XXX Domenica del Tempo Ordinario. Amerai

XXX Domenica del Tempo Ordinario. Amerai

Dal Vangelo secondo Matteo 22,34-40

In quel tempo, i farisei, avendo udito che Gesù aveva chiuso la bocca ai sadducèi, si riunirono insieme e uno di loro, un dottore della Legge, lo interrogò per metterlo alla prova: «Maestro, nella Legge, qual è il grande comandamento?».

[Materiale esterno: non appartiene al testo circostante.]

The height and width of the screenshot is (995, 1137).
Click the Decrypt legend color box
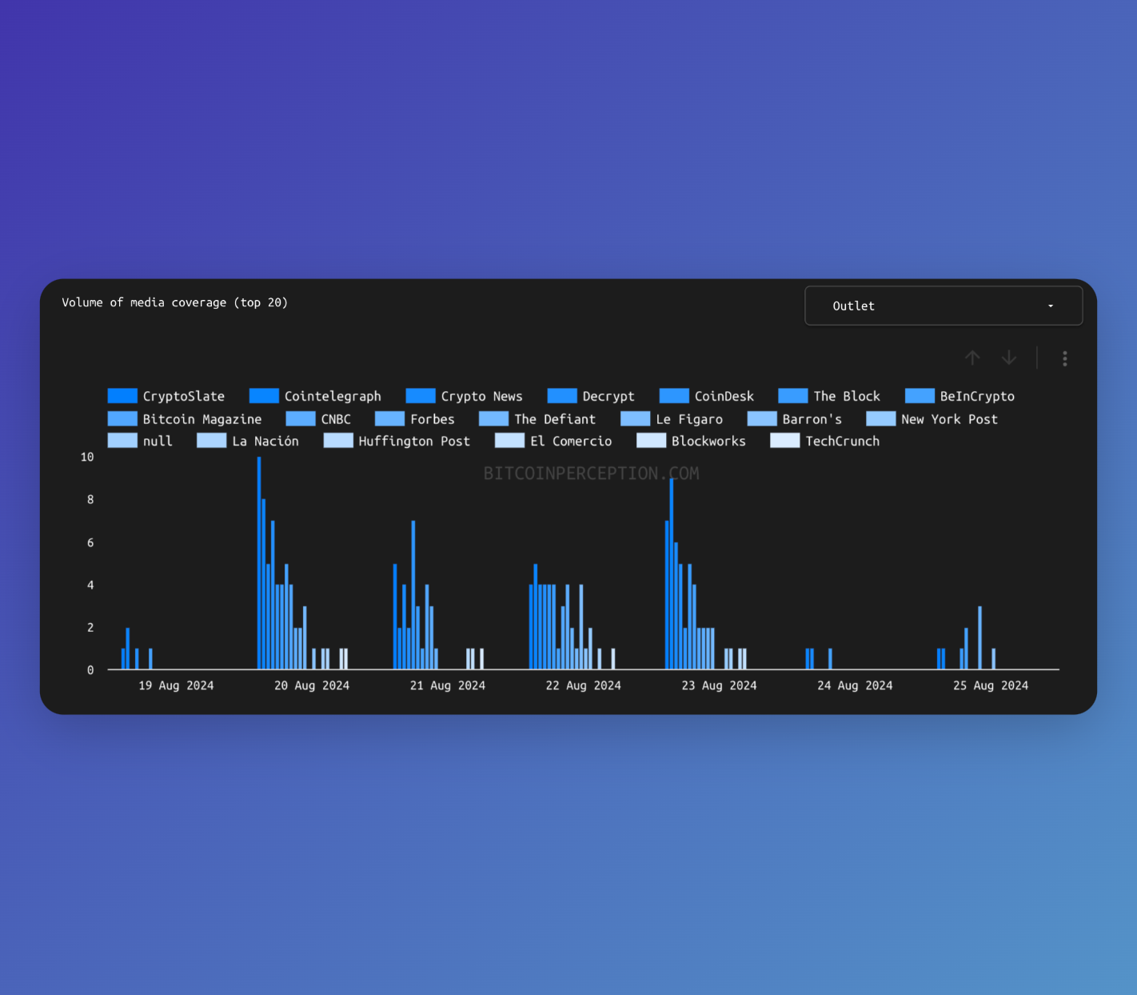(562, 396)
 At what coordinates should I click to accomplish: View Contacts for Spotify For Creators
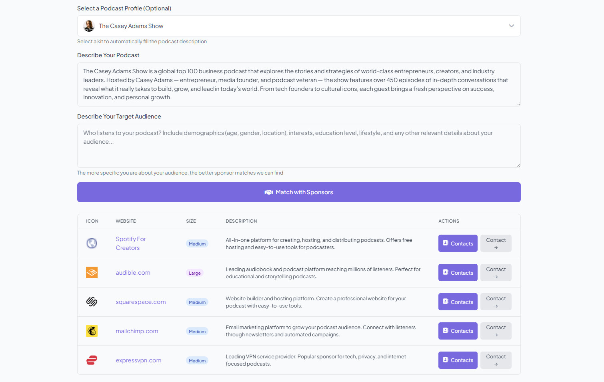click(458, 243)
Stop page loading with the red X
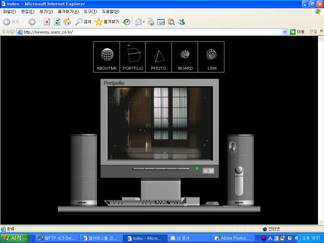This screenshot has width=324, height=243. 47,22
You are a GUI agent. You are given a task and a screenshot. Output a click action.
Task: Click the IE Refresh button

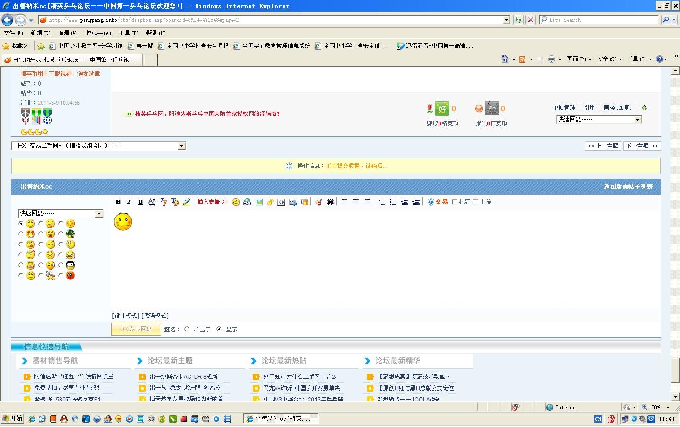518,20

Gli rispose: «“Amerai il Signore tuo Dio con tutto il tuo cuore, con tutta la tua anima e con tutta la tua mente”. Questo è il grande e primo comandamento. Il secondo poi è simile a quello: “Amerai il tuo prossimo come te stesso”. Da questi due comandamenti dipendono tutta la Legge e i Profeti».

 

La preghiera colletta di questa Domenica offre una luminosa introduzione al Vangelo proclamato perché chiede “Fa’ che amiamo ciò che comandi”. Il comandamento esige solo obbedienza e dall’obbedienza ci si può anche sottrarre. Al contrario, tutto quello che è motivato dall’amore non conosce ostacoli. Soprattutto, l’amore lo si vive nella libertà perché non si può essere obbligati ad amare. L’obbligo costringe, l’amore conduce. Il dialogo tra Gesù e il dottore della Legge si muove, appunto, tra questi due termini: comandamento e amore, obbligo e desiderio. Il dottore della legge chiede: «Maestro, nella Legge, qual è il grande comandamento?». Gesù non risponde citando un comandamento, ma la preghiera che apre e chiude la giornata di un pio ebreo, lo Shemà Israel.  In questo modo Gesù afferma che solo l’amore per Dio aiuta a comprendere e a vivere tutti gli altri comandamenti. A rendere più esplicita e comprensibile la risposta di Gesù è la forma verbale utilizzata: non “ama” ma “amerai”, non l’imperativo che obbliga, ma il tempo futuro che abbraccia tutto il tempo dell’uomo. Allo stesso tempo, Gesù lega all’amore per Dio l’amore per il prossimo, facendone un unico comandamento. Per comprendere questo legame dobbiamo ricordare quanto dice san Giovanni nella sua prima lettera: “Chi infatti non ama il proprio fratello che vede, non può amare Dio che non vede.” (1 Gv 4,20). Sappiamo bene che quando parliamo di amore noi parliamo di un’esperienza che abbraccia tutta la nostra vita, un’esperienza che non è possibile raccogliere in una definizione perché rischiamo di dire tutto e il contrario di tutto. Gesù lega i due comandamenti dell’amore verso Dio e verso il prossimo perché questo legame ci tutela dalla tentazione di un amore teorico verso un Dio che rischia di essere solo immagine dell’educazione ricevuta o frutto della nostra sensibilità. Il volto del fratello ci interpella e ci fa entrare concretamente nella dinamica della relazione. Una relazione che può essere accoglienza o rifiuto. Il volto del fratello, secondo le parole di Gesù, ci mette di fronte al volto stesso di Dio e rende concreto l’amore. Nessuno può nascondere la difficoltà nell’amare l’altro perché non si può amare qualcuno se non è il cuore a muoverci verso di lui. Ma Gesù è molto chiaro: l’unica strada per andare incontro a Dio è imparare a scorgere il suo volto in quello del fratello.